(1.) The Plaintiff who is the respondent in this appeal purchased the right to publish and sell 90 songs in tamil composed by the first defendant, and paid Rs. 50 as the price. The second defendant, a few months afterwards, bought from the 1st defendant 47 songs, 40 of which, as found by the District Judge, are the same as those sold by 1st defendant to plaintiff and paid Rs. 40. He published those 40 songs and some others, two of which are found to be of an obscene character and sold copies of them to the public. The plaintiff has instituted this suit in order to restrain the 2nd defendant from publising and selling all or any of the 90 songs which he had purchased and for damages. He got a decree from the learned District Judge.
(2.) The first question argued by Mr. Venkatarama Sastriar who appears for the 2nd defendant, is that as a matter of fact there was no completed sale of the 40 songs in question to the plaintiff. The basis of that argument is that according to the case of the plaintiff himself the 1st defendant, the author., was to make corrections and revise the songs sold to the plaintiff, but that he failed to do so. We are asked to infer from that that the bargain was incomplete and therefore no rights of the plaintiff have been infringed. We cannot accept this contention, as the contents of the two manuscript books were sold to the plaintiff who paid for them, and the mere fact that the 1st defendant, the author, undertook to revise some of the songs or rewrite some of them, would in no way affect the completeness of the sale. So far as the 40 songs in dispute are concerned, we may take it upon the facts that they are substantially identical with those sold to the plaintiff, along with the other songs. Our attention was drawn to Section 80 of the Contract Act which says that " where by a contract for the sale of goods, the seller is to do anything to them for the purpose of putting them into a state in which the buyer is to take them, the sale is not complete until such thing has been done." But assuming that the section applies to the sale of a composition, such as a song or a poem, what the section contemplates is that where the parties intended that the contract was to be regarded as complete only when certain things were done, the contract could not be held to be complete until the act contemplated was done. This is borne out by the illustration to Section 80. As to whether a contract is complete in a particular case depends upon the facts of that case. In this case, on the facts, I have no doubt that the contract was complete.

#### Tasks
**1.** Which different numbers of songs does the court judgment mention? List each number once.
**2.** Repeat word for word the section of the court judgment that opens with the words containing "(1.) The Plaintiff" and closes with "learned District Judge.".

#### Data listing
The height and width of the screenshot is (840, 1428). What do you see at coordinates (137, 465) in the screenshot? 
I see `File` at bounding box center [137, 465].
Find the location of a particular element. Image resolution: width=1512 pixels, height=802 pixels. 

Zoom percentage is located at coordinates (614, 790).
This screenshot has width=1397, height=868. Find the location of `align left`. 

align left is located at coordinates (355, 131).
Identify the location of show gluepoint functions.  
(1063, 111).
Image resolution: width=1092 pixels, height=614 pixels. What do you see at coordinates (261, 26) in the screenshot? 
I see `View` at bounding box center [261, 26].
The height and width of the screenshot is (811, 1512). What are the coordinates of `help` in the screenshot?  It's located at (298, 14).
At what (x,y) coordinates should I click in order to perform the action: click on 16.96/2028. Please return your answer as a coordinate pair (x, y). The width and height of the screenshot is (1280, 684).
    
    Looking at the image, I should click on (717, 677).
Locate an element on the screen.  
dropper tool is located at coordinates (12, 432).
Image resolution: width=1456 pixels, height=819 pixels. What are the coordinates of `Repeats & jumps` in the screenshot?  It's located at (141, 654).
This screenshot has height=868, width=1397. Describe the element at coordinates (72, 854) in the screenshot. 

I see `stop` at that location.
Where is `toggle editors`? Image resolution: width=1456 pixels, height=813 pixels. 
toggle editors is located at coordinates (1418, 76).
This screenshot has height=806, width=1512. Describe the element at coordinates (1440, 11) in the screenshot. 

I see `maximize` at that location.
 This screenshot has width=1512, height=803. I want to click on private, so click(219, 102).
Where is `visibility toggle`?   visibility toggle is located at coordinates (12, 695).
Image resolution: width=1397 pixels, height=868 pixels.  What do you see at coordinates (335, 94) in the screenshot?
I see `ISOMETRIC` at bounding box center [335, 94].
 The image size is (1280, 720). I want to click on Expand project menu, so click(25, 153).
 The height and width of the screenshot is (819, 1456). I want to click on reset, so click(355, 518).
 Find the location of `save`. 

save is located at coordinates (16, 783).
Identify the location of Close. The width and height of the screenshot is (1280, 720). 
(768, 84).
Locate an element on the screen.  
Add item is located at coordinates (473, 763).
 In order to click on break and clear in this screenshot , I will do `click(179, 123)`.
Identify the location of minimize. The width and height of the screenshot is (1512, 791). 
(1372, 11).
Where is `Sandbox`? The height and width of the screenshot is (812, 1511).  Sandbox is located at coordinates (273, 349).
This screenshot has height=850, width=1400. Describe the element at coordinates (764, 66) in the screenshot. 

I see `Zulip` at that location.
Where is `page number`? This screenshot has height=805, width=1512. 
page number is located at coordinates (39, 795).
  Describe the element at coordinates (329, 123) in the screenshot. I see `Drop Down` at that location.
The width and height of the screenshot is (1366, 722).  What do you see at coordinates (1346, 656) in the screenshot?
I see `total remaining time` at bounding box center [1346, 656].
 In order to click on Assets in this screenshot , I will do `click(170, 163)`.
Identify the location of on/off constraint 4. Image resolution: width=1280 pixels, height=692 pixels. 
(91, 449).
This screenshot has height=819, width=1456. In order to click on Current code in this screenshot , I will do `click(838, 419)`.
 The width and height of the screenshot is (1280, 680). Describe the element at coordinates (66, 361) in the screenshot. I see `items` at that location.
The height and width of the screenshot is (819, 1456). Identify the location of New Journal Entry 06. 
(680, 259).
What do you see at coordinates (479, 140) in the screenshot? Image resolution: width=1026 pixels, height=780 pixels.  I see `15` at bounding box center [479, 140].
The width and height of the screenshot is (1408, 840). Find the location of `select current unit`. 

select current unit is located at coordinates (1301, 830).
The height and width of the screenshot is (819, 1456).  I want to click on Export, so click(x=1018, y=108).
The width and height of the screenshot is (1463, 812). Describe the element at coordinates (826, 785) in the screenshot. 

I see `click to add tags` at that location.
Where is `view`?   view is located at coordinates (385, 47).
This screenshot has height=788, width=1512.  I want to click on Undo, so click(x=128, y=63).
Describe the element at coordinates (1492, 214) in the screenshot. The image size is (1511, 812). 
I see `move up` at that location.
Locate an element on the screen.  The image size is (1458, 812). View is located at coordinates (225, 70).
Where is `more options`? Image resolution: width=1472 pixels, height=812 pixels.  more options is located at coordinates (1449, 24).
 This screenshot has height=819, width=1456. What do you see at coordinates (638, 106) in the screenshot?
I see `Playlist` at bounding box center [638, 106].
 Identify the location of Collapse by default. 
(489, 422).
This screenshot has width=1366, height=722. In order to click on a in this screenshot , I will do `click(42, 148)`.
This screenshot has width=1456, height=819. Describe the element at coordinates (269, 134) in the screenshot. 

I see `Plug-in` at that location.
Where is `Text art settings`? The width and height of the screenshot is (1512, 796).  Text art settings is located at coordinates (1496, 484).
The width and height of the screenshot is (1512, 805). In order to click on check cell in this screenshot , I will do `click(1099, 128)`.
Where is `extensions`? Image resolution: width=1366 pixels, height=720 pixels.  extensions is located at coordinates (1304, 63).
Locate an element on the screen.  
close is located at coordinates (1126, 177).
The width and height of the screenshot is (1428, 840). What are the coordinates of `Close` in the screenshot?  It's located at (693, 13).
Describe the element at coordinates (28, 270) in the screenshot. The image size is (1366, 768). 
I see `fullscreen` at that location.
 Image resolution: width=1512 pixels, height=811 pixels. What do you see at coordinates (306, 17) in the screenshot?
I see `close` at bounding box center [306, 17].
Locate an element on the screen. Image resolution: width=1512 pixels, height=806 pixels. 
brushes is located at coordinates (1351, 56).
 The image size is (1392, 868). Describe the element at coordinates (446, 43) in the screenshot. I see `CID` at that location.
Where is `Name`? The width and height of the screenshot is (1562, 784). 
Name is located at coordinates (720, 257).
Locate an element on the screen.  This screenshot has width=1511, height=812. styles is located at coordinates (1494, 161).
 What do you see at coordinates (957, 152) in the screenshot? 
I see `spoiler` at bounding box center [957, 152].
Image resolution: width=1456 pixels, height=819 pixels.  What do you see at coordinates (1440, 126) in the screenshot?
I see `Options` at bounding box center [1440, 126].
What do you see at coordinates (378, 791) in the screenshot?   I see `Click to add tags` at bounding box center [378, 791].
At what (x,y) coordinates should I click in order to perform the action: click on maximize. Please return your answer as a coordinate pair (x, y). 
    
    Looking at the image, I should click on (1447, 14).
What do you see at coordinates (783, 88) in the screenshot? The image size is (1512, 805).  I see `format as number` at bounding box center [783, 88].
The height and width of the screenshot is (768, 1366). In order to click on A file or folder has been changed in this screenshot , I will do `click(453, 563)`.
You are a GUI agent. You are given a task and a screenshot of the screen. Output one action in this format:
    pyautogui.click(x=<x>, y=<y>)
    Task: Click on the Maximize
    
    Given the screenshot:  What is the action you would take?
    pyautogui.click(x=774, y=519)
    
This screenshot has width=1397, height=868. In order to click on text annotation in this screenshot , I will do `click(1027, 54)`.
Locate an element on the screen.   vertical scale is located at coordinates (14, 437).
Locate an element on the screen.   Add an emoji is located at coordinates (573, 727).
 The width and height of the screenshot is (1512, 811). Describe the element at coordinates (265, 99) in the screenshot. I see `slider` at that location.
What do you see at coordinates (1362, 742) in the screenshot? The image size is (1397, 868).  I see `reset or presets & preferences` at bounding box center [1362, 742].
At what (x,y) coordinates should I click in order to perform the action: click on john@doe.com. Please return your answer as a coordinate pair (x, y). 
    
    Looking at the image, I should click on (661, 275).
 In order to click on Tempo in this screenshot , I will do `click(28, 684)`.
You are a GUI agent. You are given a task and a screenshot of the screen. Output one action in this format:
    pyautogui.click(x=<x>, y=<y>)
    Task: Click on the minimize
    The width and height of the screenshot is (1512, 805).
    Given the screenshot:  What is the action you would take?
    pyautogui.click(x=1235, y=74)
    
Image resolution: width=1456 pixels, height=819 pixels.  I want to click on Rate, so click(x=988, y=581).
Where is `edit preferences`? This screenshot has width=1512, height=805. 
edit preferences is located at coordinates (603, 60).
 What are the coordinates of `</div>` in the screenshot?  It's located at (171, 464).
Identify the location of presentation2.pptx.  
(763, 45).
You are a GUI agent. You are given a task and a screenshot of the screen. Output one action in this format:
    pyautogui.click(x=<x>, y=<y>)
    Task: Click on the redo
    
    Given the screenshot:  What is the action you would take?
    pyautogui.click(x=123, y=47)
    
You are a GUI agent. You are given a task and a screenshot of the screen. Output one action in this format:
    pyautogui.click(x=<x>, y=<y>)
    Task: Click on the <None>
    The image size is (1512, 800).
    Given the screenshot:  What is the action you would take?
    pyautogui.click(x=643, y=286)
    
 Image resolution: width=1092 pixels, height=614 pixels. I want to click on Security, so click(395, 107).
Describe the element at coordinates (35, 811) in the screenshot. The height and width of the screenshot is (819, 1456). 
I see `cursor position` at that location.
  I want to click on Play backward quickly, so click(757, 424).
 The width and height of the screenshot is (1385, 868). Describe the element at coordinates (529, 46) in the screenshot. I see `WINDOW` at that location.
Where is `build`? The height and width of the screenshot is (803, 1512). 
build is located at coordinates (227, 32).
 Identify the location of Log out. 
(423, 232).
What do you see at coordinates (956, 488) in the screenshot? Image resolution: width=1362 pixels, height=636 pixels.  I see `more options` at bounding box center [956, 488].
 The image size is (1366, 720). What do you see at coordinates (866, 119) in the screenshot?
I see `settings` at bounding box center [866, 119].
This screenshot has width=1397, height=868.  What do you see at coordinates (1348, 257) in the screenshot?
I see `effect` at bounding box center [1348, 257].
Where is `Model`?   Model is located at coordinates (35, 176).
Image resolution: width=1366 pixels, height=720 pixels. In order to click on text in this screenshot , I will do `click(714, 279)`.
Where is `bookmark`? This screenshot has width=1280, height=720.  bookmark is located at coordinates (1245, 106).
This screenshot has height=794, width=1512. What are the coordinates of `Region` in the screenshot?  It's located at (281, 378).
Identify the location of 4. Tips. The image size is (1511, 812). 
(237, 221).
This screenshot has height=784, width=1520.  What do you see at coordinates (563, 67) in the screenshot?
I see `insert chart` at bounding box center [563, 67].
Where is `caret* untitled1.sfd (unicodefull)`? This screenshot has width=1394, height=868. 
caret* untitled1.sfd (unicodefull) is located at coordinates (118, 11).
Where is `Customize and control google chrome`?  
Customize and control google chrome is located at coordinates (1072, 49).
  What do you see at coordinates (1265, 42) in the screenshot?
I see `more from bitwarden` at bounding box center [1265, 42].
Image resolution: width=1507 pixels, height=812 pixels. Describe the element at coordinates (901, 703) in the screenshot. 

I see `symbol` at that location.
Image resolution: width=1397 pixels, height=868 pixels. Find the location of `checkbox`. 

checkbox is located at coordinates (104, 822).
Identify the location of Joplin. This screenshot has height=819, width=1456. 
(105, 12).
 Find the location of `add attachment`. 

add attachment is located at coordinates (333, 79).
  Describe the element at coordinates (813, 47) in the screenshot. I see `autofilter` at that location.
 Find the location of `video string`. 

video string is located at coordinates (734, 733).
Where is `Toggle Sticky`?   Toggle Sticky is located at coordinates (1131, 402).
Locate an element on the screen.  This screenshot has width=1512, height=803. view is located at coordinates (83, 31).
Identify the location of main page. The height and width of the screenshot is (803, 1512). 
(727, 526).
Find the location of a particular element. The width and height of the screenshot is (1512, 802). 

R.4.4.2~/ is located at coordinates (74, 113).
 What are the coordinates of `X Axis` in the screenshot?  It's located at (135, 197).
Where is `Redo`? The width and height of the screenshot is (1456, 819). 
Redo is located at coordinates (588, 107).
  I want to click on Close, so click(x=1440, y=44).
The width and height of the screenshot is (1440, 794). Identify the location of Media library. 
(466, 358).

#### List of solutions
**1.**
- 90
- 47
- 40
- 2

**2.**
(1.) The Plaintiff who is the respondent in this appeal purchased the right to publish and sell 90 songs in tamil composed by the first defendant, and paid Rs. 50 as the price. The second defendant, a few months afterwards, bought from the 1st defendant 47 songs, 40 of which, as found by the District Judge, are the same as those sold by 1st defendant to plaintiff and paid Rs. 40. He published those 40 songs and some others, two of which are found to be of an obscene character and sold copies of them to the public. The plaintiff has instituted this suit in order to restrain the 2nd defendant from publising and selling all or any of the 90 songs which he had purchased and for damages. He got a decree from the learned District Judge.